[SELECTED EXCERPT]
Differentiating the Equation (11) with respect to $\xi$ at the point $(\xi ,\epsilon )=(x_0,0)$ we obtain

$$x_2{(x_0,0,t)}_{\xi }=1-{\int }_0^t{g}_{+}^{\prime }\left(x_1\left(s\right)\right)x_{1\xi }\left(s\right)\left(s\right)ds.$$

(19)

In this case, we have $t\in [0,t_1]$, which gives us $g_{+}$ on the right-hand side. Differentiating the Equation (11) with respect to $\epsilon$ at the point $(\xi ,\epsilon )=(x_0,0)$, we have

$$\begin{array}{cc}\hfill x_2{(x_0,0,t)}_{\epsilon }=& -\frac{\widehat{{\mu }_1}}{\Gamma (1-q)}{\int }_0^t{\int }_0^s{(s-z)}^{-q}{x}_2\left(z\right)dzds\hfill \\ \hfill & +\widehat{{\mu }_2}{\int }_0^{t}h\left(x_1\left(s\right)\right)ds-{\int }_0^t{g}_{+}^{\prime }\left(x_1\right)x_{1\epsilon }\left(s\right)ds.\hfill \end{array}$$

(20)

[GIVEN DATA]
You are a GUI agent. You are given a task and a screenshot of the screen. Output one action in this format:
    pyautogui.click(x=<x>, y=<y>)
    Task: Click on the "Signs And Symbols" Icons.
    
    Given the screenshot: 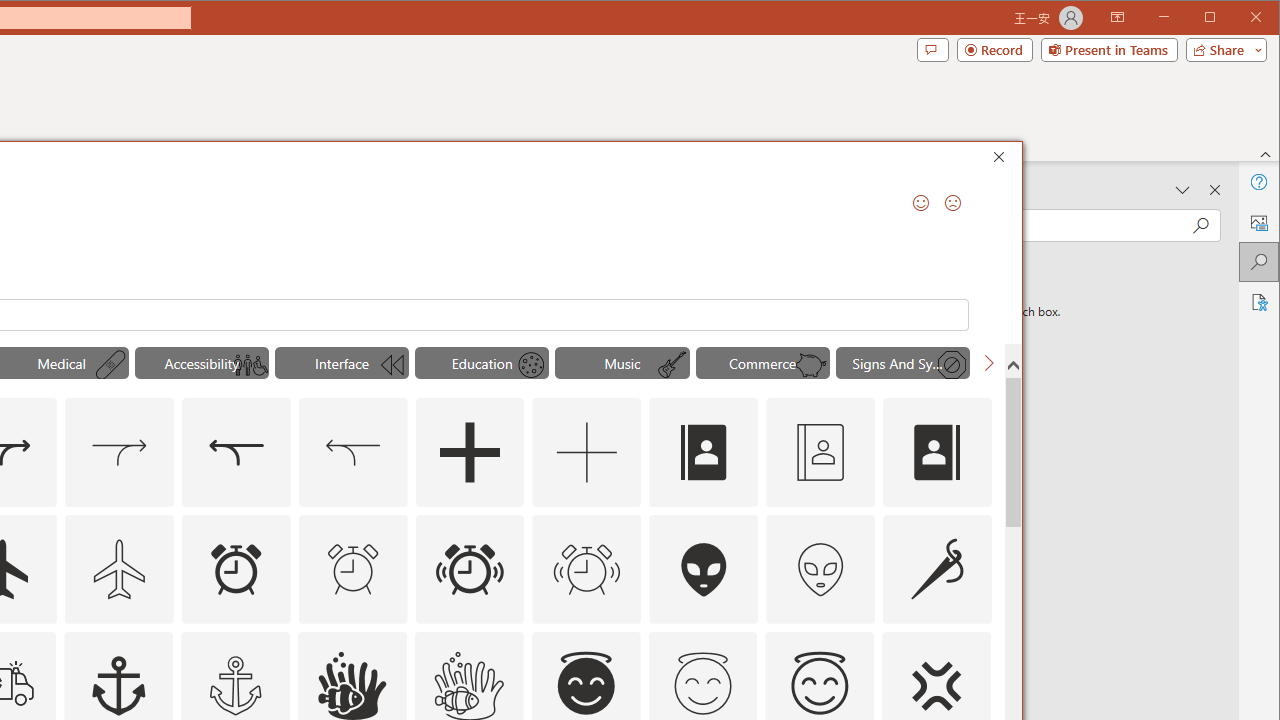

[EXERCISE]
Answer these questions about the excerpt on differentiating Equation (11):
1. At what point is Equation (11) differentiated?
2. What interval for t does the excerpt give, and which function does that interval put on the right-hand side?
3. With respect to which variable is Equation (11) differentiated to obtain Equation (20)?

[TASK RESULT]
1. At the point (ξ, ε) = (x₀, 0).
2. t ∈ [0, t₁], which gives g₊ on the right-hand side.
3. With respect to ε.